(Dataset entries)
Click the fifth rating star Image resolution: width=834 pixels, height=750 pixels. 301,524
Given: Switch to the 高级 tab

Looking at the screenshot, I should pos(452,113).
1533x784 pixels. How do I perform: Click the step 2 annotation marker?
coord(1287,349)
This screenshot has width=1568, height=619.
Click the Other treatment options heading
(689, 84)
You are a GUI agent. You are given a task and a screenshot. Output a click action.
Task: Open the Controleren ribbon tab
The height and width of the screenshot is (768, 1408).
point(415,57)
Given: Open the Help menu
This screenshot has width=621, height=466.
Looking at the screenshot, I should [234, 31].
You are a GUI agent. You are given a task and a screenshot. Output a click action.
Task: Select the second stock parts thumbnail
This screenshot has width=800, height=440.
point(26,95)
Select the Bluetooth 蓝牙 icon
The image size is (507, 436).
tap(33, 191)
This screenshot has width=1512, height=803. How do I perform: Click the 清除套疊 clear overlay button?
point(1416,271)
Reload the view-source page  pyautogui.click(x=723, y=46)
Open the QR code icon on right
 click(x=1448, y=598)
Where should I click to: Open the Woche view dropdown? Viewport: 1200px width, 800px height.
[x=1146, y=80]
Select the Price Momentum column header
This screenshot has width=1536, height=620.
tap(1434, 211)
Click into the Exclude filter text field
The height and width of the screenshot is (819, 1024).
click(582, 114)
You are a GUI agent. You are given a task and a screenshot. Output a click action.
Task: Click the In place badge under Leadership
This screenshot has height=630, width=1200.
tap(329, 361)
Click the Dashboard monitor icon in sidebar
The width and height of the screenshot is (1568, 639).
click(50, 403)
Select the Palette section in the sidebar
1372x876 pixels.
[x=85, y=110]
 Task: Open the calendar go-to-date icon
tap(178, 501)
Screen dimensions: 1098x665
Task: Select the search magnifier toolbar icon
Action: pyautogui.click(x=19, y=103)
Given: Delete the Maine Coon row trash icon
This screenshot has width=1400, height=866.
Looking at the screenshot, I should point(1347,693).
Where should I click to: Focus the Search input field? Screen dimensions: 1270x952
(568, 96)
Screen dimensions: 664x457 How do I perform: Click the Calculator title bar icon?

■ **Exercise brief**
Copy all the entries exactly.

■ **Exercise answer**
Click the fifth rating star Image resolution: width=834 pixels, height=750 pixels. 301,524
Given: Switch to the 高级 tab

Looking at the screenshot, I should pos(452,113).
1533x784 pixels. How do I perform: Click the step 2 annotation marker?
coord(1287,349)
This screenshot has width=1568, height=619.
Click the Other treatment options heading
(689, 84)
You are a GUI agent. You are given a task and a screenshot. Output a click action.
Task: Open the Controleren ribbon tab
The height and width of the screenshot is (768, 1408).
point(415,57)
Given: Open the Help menu
This screenshot has width=621, height=466.
Looking at the screenshot, I should [234, 31].
You are a GUI agent. You are given a task and a screenshot. Output a click action.
Task: Select the second stock parts thumbnail
This screenshot has width=800, height=440.
point(26,95)
Select the Bluetooth 蓝牙 icon
The image size is (507, 436).
tap(33, 191)
This screenshot has width=1512, height=803. How do I perform: Click the 清除套疊 clear overlay button?
point(1416,271)
Reload the view-source page  pyautogui.click(x=723, y=46)
Open the QR code icon on right
 click(x=1448, y=598)
Where should I click to: Open the Woche view dropdown? Viewport: 1200px width, 800px height.
[x=1146, y=80]
Select the Price Momentum column header
This screenshot has width=1536, height=620.
tap(1434, 211)
Click into the Exclude filter text field
The height and width of the screenshot is (819, 1024).
click(582, 114)
You are a GUI agent. You are given a task and a screenshot. Output a click action.
Task: Click the In place badge under Leadership
This screenshot has height=630, width=1200.
tap(329, 361)
Click the Dashboard monitor icon in sidebar
The width and height of the screenshot is (1568, 639).
click(50, 403)
Select the Palette section in the sidebar
1372x876 pixels.
[x=85, y=110]
 Task: Open the calendar go-to-date icon
tap(178, 501)
Screen dimensions: 1098x665
Task: Select the search magnifier toolbar icon
Action: pyautogui.click(x=19, y=103)
Given: Delete the Maine Coon row trash icon
This screenshot has width=1400, height=866.
Looking at the screenshot, I should point(1347,693).
Where should I click to: Focus the Search input field? Screen dimensions: 1270x952
(568, 96)
Screen dimensions: 664x457 How do I perform: Click the Calculator title bar icon?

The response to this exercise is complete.